Three years out from Rugby World Cup 2015, the players of Hungary and Bulgaria will this weekend get a close-up look at what it’s all about.
Saturday's meeting between the two sides will mark the start of the European qualifying process for England 2015 – and there will be some notable guests at Kecskemét, in the centre of Hungary.
The Webb Ellis Cup will be paraded at the European Nations Cup Division 2C match and with England legend and ER 2015 Ambassador Lawrence Dallaglio attending, there is little doubt about the significance of the event for a developing rugby nation.
Hungary Rugby Union President Pal Turi says: “We’re very pleased that FIRA and the IRB have decided to organise this event here – we’re all very excited and, without any exaggeration, this will be the biggest day of our rugby history.”
Joining RWC 2003 winner Dallaglio in Hungary will be Rugby World Cup Limited Chairman Bernard Lapasset and FIRA-AER President Jean-Claude Baque – and, of course, that trophy.
The likes of Hungary and Bulgaria may be some way off qualifying for RWC 2015 – “this will be the closest chance for Hungary to be near the Webb Ellis Cup in the next couple of decades” says Turi – but the absence, for now, of the more powerful European sides gives them a chance to hog the limelight.
The form guide makes Bulgaria favourites but each side will be confident. Though Hungary has won four of the five matches played between the two countries, Bulgaria triumphed in the most recent fixture, a tightly-fought 29-26 encounter back in June. Bulgaria are also six places higher in the IRB World Rankings at 79.
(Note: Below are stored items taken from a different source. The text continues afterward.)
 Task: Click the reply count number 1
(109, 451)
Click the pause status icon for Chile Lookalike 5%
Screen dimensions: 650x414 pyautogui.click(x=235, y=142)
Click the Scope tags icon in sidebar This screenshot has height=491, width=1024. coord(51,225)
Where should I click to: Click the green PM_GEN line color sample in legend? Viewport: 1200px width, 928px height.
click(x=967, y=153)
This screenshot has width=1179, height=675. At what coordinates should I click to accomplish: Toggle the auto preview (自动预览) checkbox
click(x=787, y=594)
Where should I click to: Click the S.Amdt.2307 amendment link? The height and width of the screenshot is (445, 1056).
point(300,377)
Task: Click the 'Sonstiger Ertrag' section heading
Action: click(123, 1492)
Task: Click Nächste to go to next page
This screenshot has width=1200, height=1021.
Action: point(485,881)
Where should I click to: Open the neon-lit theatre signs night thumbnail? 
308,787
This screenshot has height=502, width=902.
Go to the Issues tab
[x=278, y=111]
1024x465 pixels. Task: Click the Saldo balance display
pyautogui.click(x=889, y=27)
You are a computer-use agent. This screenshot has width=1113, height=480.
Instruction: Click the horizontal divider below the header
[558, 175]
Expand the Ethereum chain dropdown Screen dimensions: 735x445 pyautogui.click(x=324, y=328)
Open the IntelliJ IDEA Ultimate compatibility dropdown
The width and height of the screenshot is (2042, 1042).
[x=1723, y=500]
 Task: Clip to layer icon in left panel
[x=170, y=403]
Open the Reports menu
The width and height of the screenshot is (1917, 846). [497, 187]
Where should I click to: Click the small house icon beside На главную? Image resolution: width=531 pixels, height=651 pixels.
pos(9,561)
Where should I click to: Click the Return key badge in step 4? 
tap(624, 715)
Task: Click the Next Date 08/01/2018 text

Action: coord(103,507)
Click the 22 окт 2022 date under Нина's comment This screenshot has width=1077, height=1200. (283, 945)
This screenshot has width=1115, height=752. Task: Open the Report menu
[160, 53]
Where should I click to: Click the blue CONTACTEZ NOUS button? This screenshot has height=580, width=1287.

Hungary and Bulgaria compete in the European Nations Cup Division 2C against Slovenia, Austria and Cyprus, with the team topping the standings earning a meeting with the Division 2D winner next May in the first of a series of play-offs in the region.
Rugby in Hungary is a fledgling sport, with only 2,000 licensed players, but there is no shortage of endeavour from the likes of Turi.
The country may lack the resources for full-time coaching staff, but they have enlisted former Lyon coach Raphael Saint-Andre – brother of France coach Philippe – as an adviser in their preparations for Saturday’s match.
“We can’t afford to hire him full-time so we’re thinking about some sort of plan so he can come over a week per month to prepare the team,” says Turi.
Bulgaria, too, will be calling on some overseas expertise; Bulgarian team manager Robert Antonin, a Frenchman, managed Romania at Rugby World Cup 2011.
Traditionally, says Turi, the Hungarians’ strength lay in the scrum but the emphasis has shifted to smaller but faster front-rowers, and several of the backline are from the Battai Bulldogs side.
Turi says the promise shown by the youth teams is being realised in the senior ranks with several of the players coming through to the senior XV.
The Hungarians also reflect the increasingly global nature of the Game, with two players, prop Daniel Toth and centre Tamas Odor, playing in the UK. Meanwhile, South African number 8 Andre Brand and Welsh fly half Gareth Lloyd are both eligible to play for Hungary having spent several years in the country.
Regardless of how long Hungary’s World Cup dream lasts, Pal Turi and his fellow rugby pioneers can rightly say in the months and years to come that Saturday was the day the rugby world was watching.